16 of Your Most Common Insurance Questions, Answered

Insurance can be an expensive thing to purchase, and there are plenty of factors that can make your premiums cost even more than you anticipated. That being said, despite the costs, there are some types of insurance you really should have. And there are some insurance products you’re legally required to own. But which ones? And why?

If you have insurance questions you’ve always wanted to ask but have hesitated to do so, you’re in luck. We’ve rounded up 16 of the most common insurance questions people have — addressing everything from types of insurance to coverage limitations to networks and more — and their answers.

Usually, yes. Bundling your insurance refers to buying multiple insurance products from one agent or firm. If you buy your auto, renter and life insurance from the same agent, you may save a good amount of money keeping these policies active with that insurance company.

Why? Well, a few reasons. There are some cost reductions that the insurance company in question will get from combining insurance products. The company doesn’t have to put as much work into opening a new account for you. You’ll get some of these costs back through price reductions. However, bundling discounts are largely used as a marketing tool by insurance agencies. They know that if they can sell you one product, they have an increased chance of selling you another. As such, they’ll give discounts to increase their chance of getting more of your money.

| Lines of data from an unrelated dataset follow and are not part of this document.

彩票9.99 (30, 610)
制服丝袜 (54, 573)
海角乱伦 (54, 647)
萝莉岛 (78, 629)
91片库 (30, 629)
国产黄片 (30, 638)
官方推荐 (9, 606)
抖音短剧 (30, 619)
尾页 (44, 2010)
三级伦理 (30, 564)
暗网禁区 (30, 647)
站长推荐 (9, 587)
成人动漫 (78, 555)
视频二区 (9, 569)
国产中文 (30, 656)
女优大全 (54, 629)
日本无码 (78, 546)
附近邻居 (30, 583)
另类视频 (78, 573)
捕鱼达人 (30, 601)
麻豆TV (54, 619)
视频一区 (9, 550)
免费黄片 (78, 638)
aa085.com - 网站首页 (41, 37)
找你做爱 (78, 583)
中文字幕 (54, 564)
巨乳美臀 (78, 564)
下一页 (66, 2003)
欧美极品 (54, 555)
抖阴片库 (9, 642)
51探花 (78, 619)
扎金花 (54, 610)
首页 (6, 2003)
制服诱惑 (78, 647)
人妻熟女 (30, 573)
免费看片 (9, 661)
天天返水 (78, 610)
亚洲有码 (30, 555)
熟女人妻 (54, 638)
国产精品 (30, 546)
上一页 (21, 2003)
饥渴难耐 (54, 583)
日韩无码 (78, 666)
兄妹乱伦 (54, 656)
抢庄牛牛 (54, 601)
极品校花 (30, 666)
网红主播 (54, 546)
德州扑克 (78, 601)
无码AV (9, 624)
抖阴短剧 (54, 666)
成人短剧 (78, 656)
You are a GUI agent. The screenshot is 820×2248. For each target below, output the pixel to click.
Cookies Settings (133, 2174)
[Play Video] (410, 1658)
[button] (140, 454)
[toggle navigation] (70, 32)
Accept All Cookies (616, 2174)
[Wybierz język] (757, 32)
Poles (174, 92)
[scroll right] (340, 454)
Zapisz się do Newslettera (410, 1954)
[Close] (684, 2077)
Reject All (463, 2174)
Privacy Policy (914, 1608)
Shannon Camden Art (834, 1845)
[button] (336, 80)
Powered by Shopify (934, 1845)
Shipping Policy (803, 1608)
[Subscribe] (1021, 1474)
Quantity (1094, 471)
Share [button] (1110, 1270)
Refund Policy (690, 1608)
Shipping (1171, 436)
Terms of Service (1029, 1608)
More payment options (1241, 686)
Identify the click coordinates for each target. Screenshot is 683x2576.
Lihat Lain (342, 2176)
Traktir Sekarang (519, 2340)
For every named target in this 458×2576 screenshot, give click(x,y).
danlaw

However, there may be cases in which bundling your insurance isn’t what’s best for you. Depending on your life circumstances, you may benefit from buying your insurance from different firms. Don’t just default to what an agent tells you. Instead, do your research, get multiple quotes, and use that information to compare prices and determine the best deal. 

“Do I have to have auto insurance?”

Yes. In all 50 states, you’re legally required to have auto insurance. Driving without vehicle insurance is a crime and may result in a financial fine, a suspension of your license or even jail time. If your insurance expires, you’re not legally allowed to drive a car until you have an active policy again.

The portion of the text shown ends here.